Des politiques publiques pour favoriser la croissance démographique
Les autorités estoniennes sont bien conscientes des enjeux liés à la préservation de la culture estonienne et, plus largement, de l’État. Or celle-ci passe, outre par le renforcement de la sécurité et par le développement économique, par la promotion de la croissance démographique.
Les politiques publiques peuvent agir notamment sur deux facteurs déterminants : la natalité et les migrations. Sur le modèle des pays nordiques, les autorités ont donc développé une politique d’allocations familiales plutôt généreuse. Ces aides constituent le deuxième poste de dépenses de la caisse d’assurance sociale, après les retraites, soit 841 millions d’euros en 2023. Plus de la moitié (487 M€) a été consacrée aux allocations enfants, celles-ci augmentant significativement à partir du troisième enfant. Ces aides sont fournies par l’État quel que soit le revenu des parents. Concernant le volet migratoire, le ministère des Affaires étrangères est en charge d’un plan d’action sur la diaspora. Le dernier, établi pour les années 2022-2025, doit entre autres faciliter le retour des Estoniens établis à l’étranger. Ceux-ci sont en effet de plus en plus nombreux à revenir : entre 2015 et 2019, entre 7 000 et 8 500 Estoniens de l’étranger se sont installés chaque année sur le territoire national. Après un léger ralentissement lié au Covid, cette tendance paraît se poursuivre.

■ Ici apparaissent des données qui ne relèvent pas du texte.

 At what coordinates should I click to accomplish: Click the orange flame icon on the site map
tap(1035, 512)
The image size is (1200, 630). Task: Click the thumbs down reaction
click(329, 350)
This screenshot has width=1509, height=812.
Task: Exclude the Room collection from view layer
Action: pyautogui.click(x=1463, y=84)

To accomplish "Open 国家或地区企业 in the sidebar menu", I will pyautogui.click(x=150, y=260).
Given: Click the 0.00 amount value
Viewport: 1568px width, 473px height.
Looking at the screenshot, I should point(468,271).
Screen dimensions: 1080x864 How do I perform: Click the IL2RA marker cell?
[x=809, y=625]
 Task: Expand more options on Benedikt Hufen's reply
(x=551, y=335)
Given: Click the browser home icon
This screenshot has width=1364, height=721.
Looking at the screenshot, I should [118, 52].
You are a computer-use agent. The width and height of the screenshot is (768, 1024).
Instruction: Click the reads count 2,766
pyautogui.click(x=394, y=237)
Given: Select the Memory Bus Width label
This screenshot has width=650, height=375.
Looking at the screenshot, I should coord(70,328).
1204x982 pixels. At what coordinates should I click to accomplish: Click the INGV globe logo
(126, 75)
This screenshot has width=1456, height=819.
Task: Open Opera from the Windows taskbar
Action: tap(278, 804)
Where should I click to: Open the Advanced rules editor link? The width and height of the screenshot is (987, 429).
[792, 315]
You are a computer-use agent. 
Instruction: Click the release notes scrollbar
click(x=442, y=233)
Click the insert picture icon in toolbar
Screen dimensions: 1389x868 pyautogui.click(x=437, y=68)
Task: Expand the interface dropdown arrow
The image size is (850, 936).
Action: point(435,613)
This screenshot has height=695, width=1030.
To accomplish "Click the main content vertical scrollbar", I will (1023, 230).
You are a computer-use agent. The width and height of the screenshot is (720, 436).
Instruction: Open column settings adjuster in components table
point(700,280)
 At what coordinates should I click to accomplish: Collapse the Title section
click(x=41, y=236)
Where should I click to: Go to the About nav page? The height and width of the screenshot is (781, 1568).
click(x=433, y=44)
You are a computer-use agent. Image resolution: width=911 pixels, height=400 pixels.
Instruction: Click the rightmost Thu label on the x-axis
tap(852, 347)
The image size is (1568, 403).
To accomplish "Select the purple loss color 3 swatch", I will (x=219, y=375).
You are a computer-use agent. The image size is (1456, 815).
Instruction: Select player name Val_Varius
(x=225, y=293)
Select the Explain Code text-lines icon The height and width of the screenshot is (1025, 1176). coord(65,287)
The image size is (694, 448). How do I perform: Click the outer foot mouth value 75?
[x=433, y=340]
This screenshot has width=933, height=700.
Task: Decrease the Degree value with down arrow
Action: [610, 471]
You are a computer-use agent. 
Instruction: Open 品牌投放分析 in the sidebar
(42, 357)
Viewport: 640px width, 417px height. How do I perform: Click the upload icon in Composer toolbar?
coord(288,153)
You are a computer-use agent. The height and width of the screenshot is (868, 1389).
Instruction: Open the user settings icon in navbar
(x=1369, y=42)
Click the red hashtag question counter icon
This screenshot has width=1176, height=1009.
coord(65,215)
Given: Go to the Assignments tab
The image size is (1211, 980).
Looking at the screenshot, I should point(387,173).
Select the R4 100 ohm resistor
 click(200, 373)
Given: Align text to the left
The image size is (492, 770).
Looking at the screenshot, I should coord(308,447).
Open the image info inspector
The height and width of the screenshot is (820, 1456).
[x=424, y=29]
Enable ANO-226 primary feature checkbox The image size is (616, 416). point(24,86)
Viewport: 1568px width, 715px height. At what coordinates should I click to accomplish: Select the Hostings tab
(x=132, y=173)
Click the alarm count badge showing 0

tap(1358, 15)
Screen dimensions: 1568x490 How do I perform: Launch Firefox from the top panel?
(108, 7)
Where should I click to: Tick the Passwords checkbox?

Pour que les politiques publiques dédiées à la démographie s’avèrent efficaces, elles doivent être stables, s’inscrivant dans le long terme malgré les alternances politiques, car leurs effets s’observent sur une génération. L’augmentation significative des allocations pour le troisième enfant est un exemple d’objectif partagé par les différents partis du Parlement : elle a ainsi été adoptée en 2022 à une large majorité.
Des paramètres exogènes, comme la situation économique ou le contexte géopolitique, entrent également en compte lorsqu’il s’agit d’assurer la croissance de la population. Depuis l’invasion à grande échelle de l’Ukraine par la Russie en février 2022, l’économie de l’Estonie est en récession (-3,5 % en 2023), le chômage a augmenté (7,3 % en 2023) et l’inflation y a atteint des records comparativement aux autres pays de la zone euro (21 % en 2022). Alors que les débats sur le budget 2025 doivent débuter prochainement, la tentation pourrait être grande de procéder à des coupes budgétaires affectant les allocations familiales. Par ailleurs, l’agressivité de la Russie, pays avec lequel l’Estonie partage une frontière, est de plus en plus anxiogène et les plus hautes autorités militaires estoniennes anticipent un possible conflit armé avec leur grand voisin. Cette combinaison d’incertitudes économiques et géopolitiques pourrait conduire à aggraver la situation démographique. Dans les années 1990, des inquiétudes comparables avaient conduit à une baisse drastique du nombre de naissances et à une émigration massive. À l’inverse, la décennie 2000, marquée par l’adhésion à l’UE et à l’OTAN, avait assuré une prospérité économique et une stabilité politique qui avaient conduit à l’augmentation du taux de natalité.
Notes :
(1) Nous privilégions ici les données de 2022, qui donnent un reflet de la situation avant l’afflux de réfugiés ukrainiens.
(2) Think tank affilié au Riigikogu, le Parlement estonien.
Vignette : Tallinn, 2023 (© Céline Bayou).
* Marianne PAIRE est Visiting Fellow au sein du International Centre for Defence ans Security (ICDS/RKK), Tallinn.